» Task description: Can you print every record below exactly as written?

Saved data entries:
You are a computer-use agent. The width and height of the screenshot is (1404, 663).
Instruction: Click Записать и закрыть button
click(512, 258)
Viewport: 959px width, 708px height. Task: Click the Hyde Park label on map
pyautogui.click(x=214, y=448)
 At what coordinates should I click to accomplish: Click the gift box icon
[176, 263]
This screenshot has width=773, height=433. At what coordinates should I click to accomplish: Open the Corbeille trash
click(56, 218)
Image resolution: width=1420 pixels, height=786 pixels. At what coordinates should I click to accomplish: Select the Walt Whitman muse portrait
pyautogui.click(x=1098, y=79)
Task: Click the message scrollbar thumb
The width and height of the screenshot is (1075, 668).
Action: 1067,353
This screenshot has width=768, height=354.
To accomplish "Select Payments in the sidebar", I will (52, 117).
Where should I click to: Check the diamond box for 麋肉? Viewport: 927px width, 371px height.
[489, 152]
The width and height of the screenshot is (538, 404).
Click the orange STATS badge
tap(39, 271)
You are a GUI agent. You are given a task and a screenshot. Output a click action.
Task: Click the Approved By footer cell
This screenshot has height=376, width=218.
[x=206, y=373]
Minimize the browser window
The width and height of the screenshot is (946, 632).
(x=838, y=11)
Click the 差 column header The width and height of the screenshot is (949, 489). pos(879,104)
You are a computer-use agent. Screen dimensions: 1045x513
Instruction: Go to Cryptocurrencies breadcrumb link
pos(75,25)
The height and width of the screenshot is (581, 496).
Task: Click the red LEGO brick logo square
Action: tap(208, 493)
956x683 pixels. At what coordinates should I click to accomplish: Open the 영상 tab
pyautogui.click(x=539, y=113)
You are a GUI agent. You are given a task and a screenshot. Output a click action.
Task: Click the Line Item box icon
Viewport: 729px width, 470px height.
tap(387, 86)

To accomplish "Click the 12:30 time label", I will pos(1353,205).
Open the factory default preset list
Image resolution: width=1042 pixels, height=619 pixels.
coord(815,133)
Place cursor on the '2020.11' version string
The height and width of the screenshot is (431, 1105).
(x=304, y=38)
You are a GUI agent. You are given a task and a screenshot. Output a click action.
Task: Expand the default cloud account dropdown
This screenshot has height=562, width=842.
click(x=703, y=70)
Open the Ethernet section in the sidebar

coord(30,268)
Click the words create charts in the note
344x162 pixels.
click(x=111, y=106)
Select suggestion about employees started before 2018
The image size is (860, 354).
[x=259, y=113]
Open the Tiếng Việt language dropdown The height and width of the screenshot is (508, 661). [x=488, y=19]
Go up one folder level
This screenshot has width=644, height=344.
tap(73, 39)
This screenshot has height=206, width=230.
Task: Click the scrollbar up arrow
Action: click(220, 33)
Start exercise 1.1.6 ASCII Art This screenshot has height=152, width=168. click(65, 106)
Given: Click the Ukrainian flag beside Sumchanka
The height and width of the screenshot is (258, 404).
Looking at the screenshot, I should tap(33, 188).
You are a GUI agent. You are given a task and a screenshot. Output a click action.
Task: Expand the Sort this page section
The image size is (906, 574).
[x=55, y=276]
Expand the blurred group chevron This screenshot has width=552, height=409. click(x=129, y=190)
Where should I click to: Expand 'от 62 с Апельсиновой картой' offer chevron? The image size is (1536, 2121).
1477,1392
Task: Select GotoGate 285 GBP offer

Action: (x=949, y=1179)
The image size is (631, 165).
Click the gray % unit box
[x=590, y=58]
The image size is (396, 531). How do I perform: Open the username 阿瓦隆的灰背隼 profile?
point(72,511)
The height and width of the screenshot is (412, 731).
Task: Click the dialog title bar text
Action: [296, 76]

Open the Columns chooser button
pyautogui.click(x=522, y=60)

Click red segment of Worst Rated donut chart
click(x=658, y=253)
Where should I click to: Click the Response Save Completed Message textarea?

» Answer box:
You are a computer-use agent. The width and height of the screenshot is (1404, 663).
Instruction: Click Записать и закрыть button
click(512, 258)
Viewport: 959px width, 708px height. Task: Click the Hyde Park label on map
pyautogui.click(x=214, y=448)
 At what coordinates should I click to accomplish: Click the gift box icon
[176, 263]
This screenshot has width=773, height=433. At what coordinates should I click to accomplish: Open the Corbeille trash
click(56, 218)
Image resolution: width=1420 pixels, height=786 pixels. At what coordinates should I click to accomplish: Select the Walt Whitman muse portrait
pyautogui.click(x=1098, y=79)
Task: Click the message scrollbar thumb
The width and height of the screenshot is (1075, 668).
Action: 1067,353
This screenshot has width=768, height=354.
To accomplish "Select Payments in the sidebar", I will (52, 117).
Where should I click to: Check the diamond box for 麋肉? Viewport: 927px width, 371px height.
[489, 152]
The width and height of the screenshot is (538, 404).
Click the orange STATS badge
tap(39, 271)
You are a GUI agent. You are given a task and a screenshot. Output a click action.
Task: Click the Approved By footer cell
This screenshot has height=376, width=218.
[x=206, y=373]
Minimize the browser window
The width and height of the screenshot is (946, 632).
(x=838, y=11)
Click the 差 column header The width and height of the screenshot is (949, 489). pos(879,104)
You are a computer-use agent. Screen dimensions: 1045x513
Instruction: Go to Cryptocurrencies breadcrumb link
pos(75,25)
The height and width of the screenshot is (581, 496).
Task: Click the red LEGO brick logo square
Action: tap(208, 493)
956x683 pixels. At what coordinates should I click to accomplish: Open the 영상 tab
pyautogui.click(x=539, y=113)
You are a GUI agent. You are given a task and a screenshot. Output a click action.
Task: Click the Line Item box icon
Viewport: 729px width, 470px height.
tap(387, 86)

To accomplish "Click the 12:30 time label", I will pos(1353,205).
Open the factory default preset list
Image resolution: width=1042 pixels, height=619 pixels.
coord(815,133)
Place cursor on the '2020.11' version string
The height and width of the screenshot is (431, 1105).
(x=304, y=38)
You are a GUI agent. You are given a task and a screenshot. Output a click action.
Task: Expand the default cloud account dropdown
This screenshot has height=562, width=842.
click(x=703, y=70)
Open the Ethernet section in the sidebar

coord(30,268)
Click the words create charts in the note
344x162 pixels.
click(x=111, y=106)
Select suggestion about employees started before 2018
The image size is (860, 354).
[x=259, y=113]
Open the Tiếng Việt language dropdown The height and width of the screenshot is (508, 661). [x=488, y=19]
Go up one folder level
This screenshot has width=644, height=344.
tap(73, 39)
This screenshot has height=206, width=230.
Task: Click the scrollbar up arrow
Action: click(220, 33)
Start exercise 1.1.6 ASCII Art This screenshot has height=152, width=168. click(65, 106)
Given: Click the Ukrainian flag beside Sumchanka
The height and width of the screenshot is (258, 404).
Looking at the screenshot, I should tap(33, 188).
You are a GUI agent. You are given a task and a screenshot. Output a click action.
Task: Expand the Sort this page section
The image size is (906, 574).
[x=55, y=276]
Expand the blurred group chevron This screenshot has width=552, height=409. click(x=129, y=190)
Where should I click to: Expand 'от 62 с Апельсиновой картой' offer chevron? The image size is (1536, 2121).
1477,1392
Task: Select GotoGate 285 GBP offer

Action: (x=949, y=1179)
The image size is (631, 165).
Click the gray % unit box
[x=590, y=58]
The image size is (396, 531). How do I perform: Open the username 阿瓦隆的灰背隼 profile?
point(72,511)
The height and width of the screenshot is (412, 731).
Task: Click the dialog title bar text
Action: [296, 76]

Open the Columns chooser button
pyautogui.click(x=522, y=60)

Click red segment of Worst Rated donut chart
click(x=658, y=253)
Where should I click to: Click the Response Save Completed Message textarea?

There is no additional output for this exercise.